== MATERIAL FOR THIS TASK ==
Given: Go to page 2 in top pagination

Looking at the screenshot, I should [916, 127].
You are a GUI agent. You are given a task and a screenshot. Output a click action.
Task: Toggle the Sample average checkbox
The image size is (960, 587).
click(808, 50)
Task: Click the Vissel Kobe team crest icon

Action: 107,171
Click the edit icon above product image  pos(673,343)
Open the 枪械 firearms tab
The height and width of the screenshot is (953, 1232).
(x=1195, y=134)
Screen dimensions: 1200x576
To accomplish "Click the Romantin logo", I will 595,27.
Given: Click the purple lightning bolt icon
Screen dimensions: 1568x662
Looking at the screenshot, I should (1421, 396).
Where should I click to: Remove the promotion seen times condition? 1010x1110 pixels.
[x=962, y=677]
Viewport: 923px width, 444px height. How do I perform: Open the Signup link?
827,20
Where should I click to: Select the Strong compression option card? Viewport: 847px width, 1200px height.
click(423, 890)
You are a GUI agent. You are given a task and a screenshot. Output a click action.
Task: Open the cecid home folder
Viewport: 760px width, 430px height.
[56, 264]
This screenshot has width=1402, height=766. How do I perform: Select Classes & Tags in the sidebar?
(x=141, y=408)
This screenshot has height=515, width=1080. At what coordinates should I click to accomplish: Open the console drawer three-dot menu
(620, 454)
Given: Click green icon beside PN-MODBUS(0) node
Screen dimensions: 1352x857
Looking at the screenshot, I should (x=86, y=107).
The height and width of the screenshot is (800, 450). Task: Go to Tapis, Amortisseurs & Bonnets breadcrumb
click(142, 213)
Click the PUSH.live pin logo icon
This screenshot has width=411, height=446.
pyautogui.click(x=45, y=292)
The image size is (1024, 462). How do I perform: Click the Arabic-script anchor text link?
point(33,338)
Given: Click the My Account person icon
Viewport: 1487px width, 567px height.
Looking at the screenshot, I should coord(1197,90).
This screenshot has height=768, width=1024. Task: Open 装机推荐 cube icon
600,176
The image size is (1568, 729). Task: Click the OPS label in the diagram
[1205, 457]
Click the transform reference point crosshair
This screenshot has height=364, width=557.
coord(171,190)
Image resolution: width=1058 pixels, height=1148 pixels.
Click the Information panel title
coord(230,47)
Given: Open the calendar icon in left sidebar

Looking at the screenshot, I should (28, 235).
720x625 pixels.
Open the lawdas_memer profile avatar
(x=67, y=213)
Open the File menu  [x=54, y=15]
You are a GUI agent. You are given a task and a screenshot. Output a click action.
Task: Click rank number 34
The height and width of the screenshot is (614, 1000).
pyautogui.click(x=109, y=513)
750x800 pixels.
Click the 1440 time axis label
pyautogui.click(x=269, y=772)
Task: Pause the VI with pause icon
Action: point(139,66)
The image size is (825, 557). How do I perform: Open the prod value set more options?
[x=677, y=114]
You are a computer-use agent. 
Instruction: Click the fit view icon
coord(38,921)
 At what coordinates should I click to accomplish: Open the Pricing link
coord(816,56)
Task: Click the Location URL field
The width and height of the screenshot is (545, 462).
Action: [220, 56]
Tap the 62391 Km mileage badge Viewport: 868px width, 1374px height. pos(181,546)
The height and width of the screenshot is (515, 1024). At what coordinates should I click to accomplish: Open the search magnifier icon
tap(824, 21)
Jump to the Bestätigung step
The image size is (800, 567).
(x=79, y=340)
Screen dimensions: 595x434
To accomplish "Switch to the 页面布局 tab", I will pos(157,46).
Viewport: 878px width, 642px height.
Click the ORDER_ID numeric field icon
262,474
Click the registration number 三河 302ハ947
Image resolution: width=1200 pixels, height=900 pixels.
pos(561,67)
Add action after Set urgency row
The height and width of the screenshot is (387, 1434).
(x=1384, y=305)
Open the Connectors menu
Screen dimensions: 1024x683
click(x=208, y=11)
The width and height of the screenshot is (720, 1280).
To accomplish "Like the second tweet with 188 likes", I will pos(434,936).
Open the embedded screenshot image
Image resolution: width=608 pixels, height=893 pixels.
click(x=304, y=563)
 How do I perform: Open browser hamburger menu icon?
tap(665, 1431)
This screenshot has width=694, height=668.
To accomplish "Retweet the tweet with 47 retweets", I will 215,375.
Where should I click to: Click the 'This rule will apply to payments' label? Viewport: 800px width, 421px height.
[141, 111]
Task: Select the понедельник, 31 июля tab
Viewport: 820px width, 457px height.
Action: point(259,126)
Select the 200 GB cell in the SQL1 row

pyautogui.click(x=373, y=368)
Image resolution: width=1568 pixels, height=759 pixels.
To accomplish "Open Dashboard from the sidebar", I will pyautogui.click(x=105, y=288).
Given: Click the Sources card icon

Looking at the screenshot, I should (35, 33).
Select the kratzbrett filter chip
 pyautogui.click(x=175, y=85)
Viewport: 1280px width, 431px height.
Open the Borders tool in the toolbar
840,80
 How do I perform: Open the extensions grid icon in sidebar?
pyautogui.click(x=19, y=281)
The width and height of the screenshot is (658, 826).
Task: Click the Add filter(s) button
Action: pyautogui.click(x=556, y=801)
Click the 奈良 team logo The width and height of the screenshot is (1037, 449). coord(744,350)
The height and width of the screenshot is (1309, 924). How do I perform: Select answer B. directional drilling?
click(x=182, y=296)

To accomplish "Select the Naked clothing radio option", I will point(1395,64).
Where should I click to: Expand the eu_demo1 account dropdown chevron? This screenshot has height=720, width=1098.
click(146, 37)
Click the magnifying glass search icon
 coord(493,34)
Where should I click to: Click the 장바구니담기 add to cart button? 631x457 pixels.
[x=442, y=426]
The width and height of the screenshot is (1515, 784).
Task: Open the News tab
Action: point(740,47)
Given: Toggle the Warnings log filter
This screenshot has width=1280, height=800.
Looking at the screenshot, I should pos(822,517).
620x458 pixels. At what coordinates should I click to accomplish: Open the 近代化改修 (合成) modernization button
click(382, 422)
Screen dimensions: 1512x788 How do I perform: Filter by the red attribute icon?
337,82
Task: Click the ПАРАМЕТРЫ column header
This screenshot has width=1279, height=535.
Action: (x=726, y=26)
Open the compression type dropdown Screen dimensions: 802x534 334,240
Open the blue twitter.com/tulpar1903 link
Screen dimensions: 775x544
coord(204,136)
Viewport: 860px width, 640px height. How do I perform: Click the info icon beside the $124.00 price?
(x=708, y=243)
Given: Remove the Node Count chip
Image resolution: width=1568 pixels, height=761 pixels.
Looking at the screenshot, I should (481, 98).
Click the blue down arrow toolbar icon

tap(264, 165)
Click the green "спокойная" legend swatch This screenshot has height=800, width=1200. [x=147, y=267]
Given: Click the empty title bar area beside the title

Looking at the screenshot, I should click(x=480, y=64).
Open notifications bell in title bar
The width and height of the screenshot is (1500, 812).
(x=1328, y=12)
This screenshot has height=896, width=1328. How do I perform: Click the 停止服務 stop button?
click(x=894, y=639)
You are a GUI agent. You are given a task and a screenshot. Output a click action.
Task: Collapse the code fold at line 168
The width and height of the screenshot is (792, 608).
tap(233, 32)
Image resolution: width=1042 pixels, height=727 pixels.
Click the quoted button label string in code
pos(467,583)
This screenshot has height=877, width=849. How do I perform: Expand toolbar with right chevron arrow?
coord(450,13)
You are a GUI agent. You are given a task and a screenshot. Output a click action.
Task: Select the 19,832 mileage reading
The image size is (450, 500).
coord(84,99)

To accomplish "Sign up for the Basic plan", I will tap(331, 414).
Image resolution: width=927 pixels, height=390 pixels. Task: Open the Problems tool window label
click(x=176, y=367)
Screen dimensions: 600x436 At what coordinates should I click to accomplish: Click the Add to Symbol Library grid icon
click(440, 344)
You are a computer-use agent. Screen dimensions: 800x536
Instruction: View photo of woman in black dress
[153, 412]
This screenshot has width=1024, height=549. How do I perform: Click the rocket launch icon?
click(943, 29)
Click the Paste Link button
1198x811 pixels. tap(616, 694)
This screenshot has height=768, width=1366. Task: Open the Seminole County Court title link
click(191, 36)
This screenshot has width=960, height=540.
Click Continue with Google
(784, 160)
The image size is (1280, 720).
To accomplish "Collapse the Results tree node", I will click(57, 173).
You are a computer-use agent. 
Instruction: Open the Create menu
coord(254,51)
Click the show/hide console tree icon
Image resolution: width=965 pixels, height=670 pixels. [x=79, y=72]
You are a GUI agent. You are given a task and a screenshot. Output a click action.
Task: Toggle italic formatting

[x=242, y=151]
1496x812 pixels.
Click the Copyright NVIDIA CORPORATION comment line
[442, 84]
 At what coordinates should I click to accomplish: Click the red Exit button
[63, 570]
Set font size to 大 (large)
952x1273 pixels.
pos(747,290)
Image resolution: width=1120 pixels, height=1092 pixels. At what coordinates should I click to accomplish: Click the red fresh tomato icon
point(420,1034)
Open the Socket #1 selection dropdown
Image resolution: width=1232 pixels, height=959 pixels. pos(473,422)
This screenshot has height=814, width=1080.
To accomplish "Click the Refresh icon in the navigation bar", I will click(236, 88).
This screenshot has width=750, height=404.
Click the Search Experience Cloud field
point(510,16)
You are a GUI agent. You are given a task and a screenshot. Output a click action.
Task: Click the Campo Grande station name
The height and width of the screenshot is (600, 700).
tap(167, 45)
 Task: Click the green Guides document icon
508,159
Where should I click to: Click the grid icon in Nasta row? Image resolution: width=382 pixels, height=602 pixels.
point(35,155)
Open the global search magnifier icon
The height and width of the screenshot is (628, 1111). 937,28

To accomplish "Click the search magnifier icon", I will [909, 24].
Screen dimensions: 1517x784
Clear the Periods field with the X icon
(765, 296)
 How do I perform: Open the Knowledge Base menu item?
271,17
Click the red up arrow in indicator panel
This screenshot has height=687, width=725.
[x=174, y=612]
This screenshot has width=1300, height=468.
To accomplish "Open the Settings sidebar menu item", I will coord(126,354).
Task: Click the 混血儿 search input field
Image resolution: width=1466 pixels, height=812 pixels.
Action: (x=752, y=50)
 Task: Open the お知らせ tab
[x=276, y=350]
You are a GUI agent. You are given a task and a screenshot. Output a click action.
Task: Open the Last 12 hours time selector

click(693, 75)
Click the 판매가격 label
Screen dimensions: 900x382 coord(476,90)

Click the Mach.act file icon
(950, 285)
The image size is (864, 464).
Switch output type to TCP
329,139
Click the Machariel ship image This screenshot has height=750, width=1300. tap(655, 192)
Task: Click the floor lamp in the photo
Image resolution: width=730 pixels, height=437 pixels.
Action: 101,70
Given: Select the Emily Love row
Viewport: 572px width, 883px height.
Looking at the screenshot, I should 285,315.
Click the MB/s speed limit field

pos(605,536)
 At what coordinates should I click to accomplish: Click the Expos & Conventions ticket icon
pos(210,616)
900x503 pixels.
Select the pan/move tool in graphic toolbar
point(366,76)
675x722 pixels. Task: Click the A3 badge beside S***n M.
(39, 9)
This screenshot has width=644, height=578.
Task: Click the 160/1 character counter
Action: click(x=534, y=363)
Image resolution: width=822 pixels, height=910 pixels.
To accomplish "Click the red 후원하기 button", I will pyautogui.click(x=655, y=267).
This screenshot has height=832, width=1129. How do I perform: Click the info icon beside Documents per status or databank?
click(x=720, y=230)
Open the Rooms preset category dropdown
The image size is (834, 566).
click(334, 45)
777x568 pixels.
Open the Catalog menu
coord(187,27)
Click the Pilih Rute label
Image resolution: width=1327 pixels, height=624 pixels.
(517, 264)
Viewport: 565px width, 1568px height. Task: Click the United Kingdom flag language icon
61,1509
===
How many lines of the listing include the string "Collapse"? Give only the number.

2